# Task requirements:
When a line of the records below contains the string "will", copy that whole line.

──────── Records to process

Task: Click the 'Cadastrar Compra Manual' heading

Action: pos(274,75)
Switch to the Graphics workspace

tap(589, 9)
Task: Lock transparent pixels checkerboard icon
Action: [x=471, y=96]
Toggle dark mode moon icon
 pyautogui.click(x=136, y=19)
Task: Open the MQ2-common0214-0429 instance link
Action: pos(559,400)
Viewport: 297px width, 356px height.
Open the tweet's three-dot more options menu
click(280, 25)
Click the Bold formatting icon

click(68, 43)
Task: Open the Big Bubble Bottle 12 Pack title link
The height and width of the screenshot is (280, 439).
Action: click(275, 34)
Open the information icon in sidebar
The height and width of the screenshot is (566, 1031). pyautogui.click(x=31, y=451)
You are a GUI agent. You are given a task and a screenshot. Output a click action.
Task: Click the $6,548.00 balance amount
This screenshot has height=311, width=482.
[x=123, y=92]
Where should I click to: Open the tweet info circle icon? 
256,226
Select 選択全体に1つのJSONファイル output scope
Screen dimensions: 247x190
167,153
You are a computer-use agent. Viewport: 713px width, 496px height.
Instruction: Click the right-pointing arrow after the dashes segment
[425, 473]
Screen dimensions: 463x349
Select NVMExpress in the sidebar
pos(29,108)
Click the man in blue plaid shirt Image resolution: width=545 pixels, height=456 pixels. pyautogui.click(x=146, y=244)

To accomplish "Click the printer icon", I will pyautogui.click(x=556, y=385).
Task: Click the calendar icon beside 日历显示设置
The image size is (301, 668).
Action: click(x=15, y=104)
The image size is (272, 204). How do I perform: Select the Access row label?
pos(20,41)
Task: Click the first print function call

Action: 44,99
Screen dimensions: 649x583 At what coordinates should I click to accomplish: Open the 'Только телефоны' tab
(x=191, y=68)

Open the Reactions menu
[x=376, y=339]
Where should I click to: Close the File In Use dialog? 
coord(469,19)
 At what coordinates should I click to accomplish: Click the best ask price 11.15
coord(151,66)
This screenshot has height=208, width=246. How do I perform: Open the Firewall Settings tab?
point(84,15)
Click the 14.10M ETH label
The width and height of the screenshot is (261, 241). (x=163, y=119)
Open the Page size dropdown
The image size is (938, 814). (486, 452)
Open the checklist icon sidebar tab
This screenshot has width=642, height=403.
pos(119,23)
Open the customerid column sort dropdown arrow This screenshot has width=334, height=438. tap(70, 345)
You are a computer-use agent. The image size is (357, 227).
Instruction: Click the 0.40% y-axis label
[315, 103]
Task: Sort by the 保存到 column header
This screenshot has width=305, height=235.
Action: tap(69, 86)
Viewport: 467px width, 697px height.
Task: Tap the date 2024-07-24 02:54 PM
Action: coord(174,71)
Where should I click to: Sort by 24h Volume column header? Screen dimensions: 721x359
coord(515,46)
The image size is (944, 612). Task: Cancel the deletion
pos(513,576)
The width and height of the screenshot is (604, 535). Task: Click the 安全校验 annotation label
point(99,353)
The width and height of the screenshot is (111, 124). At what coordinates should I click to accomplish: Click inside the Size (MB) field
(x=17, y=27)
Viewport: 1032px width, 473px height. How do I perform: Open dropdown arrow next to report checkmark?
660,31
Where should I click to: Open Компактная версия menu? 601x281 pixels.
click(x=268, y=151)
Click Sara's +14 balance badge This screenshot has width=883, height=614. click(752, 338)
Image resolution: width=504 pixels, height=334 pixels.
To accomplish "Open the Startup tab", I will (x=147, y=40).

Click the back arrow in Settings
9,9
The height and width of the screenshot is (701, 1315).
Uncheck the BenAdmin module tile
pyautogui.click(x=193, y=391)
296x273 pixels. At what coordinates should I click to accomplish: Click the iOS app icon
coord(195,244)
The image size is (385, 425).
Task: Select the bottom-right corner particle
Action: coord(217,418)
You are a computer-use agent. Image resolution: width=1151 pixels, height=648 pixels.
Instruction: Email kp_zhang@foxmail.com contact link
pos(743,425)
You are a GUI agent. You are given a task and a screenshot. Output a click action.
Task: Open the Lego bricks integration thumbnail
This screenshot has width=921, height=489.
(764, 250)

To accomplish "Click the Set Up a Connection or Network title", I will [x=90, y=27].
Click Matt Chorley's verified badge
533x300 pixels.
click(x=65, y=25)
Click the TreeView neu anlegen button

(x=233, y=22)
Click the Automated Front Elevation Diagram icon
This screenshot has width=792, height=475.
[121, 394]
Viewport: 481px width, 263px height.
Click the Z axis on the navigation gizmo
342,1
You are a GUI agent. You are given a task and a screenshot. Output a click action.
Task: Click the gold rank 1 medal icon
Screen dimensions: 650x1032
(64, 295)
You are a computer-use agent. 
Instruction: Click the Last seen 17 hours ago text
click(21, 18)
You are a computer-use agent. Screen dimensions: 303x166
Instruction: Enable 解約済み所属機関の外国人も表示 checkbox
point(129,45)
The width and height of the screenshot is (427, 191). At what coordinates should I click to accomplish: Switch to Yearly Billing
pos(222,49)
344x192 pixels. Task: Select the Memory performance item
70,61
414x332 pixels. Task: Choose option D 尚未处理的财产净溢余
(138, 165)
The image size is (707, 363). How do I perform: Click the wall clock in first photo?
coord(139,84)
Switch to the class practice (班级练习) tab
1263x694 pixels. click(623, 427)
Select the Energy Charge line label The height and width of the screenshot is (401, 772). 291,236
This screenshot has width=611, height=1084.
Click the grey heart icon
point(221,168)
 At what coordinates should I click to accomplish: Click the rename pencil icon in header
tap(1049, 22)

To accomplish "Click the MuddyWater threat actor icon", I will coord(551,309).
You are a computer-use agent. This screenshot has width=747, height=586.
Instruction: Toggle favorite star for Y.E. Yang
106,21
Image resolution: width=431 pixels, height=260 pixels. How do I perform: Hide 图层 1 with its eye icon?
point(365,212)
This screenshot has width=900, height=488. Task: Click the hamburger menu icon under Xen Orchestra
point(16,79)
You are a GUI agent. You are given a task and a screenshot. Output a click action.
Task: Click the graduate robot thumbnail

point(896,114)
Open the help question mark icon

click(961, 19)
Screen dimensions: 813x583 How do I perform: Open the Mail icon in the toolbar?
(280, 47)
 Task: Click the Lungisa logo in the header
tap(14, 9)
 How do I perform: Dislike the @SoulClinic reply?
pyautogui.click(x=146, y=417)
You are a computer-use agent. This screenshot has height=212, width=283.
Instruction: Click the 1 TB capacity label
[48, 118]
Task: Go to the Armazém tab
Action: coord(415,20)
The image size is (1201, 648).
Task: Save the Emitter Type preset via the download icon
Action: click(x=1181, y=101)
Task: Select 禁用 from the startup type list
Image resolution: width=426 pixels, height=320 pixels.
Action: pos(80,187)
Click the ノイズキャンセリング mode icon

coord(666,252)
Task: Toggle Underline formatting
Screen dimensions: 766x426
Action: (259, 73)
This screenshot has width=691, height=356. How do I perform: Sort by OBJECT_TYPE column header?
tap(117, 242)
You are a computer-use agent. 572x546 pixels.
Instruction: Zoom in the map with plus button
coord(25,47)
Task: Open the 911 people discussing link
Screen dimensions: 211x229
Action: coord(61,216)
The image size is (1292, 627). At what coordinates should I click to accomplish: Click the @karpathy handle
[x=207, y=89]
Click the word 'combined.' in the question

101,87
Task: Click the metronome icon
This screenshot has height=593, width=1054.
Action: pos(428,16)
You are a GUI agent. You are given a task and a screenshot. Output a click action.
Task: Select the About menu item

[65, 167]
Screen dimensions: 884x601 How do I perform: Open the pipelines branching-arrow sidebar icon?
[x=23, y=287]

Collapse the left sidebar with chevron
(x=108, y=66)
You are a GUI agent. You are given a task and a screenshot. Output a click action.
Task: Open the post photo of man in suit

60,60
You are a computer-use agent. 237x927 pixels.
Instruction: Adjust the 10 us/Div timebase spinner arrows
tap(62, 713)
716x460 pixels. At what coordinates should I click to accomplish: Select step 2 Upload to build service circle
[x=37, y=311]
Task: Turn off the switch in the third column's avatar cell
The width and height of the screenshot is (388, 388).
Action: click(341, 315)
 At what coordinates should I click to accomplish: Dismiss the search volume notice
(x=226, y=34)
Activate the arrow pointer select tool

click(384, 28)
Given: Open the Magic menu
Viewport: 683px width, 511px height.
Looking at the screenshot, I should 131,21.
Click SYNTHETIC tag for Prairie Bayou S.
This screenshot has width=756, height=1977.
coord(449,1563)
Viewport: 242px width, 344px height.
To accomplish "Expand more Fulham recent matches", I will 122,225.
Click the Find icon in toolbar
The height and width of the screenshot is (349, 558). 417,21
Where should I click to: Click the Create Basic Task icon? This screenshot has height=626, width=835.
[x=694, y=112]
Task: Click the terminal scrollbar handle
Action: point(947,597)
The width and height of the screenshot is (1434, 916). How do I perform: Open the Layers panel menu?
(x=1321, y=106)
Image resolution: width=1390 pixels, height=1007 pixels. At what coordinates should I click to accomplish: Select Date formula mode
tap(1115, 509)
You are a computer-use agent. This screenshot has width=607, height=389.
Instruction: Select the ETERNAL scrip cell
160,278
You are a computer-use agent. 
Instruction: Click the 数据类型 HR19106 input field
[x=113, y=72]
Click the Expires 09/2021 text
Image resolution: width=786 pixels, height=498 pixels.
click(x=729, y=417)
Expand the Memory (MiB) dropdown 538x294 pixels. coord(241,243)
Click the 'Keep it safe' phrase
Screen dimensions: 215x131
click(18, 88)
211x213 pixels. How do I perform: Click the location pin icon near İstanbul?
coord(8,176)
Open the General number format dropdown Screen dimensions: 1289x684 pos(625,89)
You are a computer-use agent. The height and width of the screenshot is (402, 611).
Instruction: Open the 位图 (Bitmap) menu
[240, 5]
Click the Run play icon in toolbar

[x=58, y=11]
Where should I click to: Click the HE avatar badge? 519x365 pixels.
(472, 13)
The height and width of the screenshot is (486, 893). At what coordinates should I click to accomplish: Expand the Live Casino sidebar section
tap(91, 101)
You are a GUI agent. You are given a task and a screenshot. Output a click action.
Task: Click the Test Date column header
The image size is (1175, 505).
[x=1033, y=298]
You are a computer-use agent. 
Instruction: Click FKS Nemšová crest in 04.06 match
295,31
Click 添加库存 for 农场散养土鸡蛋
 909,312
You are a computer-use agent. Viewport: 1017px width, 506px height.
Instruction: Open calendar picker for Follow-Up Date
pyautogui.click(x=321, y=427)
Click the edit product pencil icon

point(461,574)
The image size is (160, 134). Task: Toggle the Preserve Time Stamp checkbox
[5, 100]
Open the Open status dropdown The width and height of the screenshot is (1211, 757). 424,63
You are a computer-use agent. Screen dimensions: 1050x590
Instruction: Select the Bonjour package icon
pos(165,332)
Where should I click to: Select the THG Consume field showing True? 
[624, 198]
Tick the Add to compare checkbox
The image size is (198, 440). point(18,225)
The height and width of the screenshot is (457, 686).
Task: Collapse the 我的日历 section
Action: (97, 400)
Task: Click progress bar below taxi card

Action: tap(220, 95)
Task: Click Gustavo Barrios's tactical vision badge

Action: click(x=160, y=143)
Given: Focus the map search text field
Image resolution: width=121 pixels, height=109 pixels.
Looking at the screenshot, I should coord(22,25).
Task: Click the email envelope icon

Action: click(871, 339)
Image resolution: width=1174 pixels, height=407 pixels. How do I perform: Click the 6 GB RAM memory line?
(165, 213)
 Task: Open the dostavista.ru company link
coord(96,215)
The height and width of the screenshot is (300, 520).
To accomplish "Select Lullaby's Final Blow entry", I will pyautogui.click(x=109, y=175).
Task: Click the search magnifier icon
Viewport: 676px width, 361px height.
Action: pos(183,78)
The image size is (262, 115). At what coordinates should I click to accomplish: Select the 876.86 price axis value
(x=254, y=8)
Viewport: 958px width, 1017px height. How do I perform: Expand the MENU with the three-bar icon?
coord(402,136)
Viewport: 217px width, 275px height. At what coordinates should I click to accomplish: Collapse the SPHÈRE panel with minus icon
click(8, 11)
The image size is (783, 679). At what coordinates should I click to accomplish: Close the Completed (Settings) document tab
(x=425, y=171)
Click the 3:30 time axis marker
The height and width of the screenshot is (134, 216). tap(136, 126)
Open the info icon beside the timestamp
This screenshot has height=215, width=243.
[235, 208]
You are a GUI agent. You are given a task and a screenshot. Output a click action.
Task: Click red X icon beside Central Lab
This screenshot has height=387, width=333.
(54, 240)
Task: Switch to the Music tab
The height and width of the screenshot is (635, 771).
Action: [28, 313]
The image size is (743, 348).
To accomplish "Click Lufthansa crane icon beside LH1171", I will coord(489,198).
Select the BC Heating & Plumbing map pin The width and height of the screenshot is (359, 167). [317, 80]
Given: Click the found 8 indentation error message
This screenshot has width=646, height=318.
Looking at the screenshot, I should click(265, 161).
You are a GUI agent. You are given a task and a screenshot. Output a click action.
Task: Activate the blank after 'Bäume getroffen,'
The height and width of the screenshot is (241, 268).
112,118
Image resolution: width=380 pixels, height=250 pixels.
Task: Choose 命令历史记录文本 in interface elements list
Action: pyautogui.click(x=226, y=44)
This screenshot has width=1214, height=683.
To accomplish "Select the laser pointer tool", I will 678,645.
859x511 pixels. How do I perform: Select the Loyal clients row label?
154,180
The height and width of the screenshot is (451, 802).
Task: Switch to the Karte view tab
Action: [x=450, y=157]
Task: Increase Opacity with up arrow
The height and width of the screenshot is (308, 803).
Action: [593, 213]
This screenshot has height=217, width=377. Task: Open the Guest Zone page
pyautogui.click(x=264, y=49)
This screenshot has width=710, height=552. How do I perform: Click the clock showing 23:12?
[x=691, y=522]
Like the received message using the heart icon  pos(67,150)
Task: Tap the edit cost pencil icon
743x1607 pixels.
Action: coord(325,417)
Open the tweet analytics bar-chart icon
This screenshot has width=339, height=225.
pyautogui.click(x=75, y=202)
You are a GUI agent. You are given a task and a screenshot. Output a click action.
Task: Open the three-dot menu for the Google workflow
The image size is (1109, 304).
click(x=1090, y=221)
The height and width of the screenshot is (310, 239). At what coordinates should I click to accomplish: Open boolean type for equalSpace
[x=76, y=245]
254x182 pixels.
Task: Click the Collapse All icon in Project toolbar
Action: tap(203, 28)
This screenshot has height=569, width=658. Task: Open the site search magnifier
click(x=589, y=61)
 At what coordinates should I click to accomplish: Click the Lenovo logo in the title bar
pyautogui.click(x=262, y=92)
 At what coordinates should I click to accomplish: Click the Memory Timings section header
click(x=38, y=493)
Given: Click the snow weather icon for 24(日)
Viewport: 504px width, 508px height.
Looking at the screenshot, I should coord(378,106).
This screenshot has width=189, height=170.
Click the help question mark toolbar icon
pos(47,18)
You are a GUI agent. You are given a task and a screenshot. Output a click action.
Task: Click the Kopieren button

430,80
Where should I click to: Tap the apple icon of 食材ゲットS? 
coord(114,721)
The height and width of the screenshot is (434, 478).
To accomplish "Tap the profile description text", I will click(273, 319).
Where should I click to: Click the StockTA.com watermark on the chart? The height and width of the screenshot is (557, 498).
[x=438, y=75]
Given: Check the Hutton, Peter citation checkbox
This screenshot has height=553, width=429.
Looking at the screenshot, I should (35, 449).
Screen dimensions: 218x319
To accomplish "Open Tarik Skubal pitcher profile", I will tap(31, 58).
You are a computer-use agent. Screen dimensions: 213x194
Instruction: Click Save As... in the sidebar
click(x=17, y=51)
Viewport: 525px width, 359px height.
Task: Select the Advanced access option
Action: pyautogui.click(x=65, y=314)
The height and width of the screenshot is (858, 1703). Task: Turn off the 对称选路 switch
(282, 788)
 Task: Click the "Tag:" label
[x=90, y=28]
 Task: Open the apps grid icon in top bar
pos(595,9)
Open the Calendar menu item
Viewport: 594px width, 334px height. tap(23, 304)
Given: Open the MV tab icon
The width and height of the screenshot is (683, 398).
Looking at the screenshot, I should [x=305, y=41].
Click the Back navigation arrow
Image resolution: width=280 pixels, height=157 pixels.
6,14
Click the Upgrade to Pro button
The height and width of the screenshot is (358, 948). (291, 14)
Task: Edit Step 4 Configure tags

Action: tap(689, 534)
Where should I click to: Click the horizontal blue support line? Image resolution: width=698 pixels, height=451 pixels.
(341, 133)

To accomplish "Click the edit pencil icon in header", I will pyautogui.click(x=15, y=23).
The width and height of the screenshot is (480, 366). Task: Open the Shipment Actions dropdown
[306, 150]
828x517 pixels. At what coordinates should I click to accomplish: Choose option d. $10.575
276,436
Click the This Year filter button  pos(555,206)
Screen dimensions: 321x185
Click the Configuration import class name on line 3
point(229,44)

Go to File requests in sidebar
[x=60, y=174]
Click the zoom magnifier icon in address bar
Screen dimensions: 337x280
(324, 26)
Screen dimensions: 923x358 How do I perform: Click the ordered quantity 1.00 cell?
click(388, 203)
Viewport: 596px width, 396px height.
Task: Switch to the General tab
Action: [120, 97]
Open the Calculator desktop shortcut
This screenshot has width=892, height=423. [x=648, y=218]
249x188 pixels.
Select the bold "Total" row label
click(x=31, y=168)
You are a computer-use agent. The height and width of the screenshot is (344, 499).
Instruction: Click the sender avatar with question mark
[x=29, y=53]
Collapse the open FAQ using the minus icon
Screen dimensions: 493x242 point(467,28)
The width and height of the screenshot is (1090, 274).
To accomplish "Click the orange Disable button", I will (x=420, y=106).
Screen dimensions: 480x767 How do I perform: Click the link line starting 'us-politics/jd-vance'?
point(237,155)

────────────────

# Answer to the problem:
To accomplish "Click the printer icon", I will pyautogui.click(x=556, y=385).
To accomplish "Open the Startup tab", I will (x=147, y=40).
To accomplish "Click the Set Up a Connection or Network title", I will [x=90, y=27].
To accomplish "Click the MuddyWater threat actor icon", I will coord(551,309).
To accomplish "Expand more Fulham recent matches", I will 122,225.
To accomplish "Select Lullaby's Final Blow entry", I will pyautogui.click(x=109, y=175).
To accomplish "Click Lufthansa crane icon beside LH1171", I will coord(489,198).
To accomplish "Select the laser pointer tool", I will 678,645.
To accomplish "Tap the profile description text", I will click(273, 319).
To accomplish "Open Tarik Skubal pitcher profile", I will tap(31, 58).
To accomplish "Click the edit pencil icon in header", I will pyautogui.click(x=15, y=23).
To accomplish "Click the orange Disable button", I will (x=420, y=106).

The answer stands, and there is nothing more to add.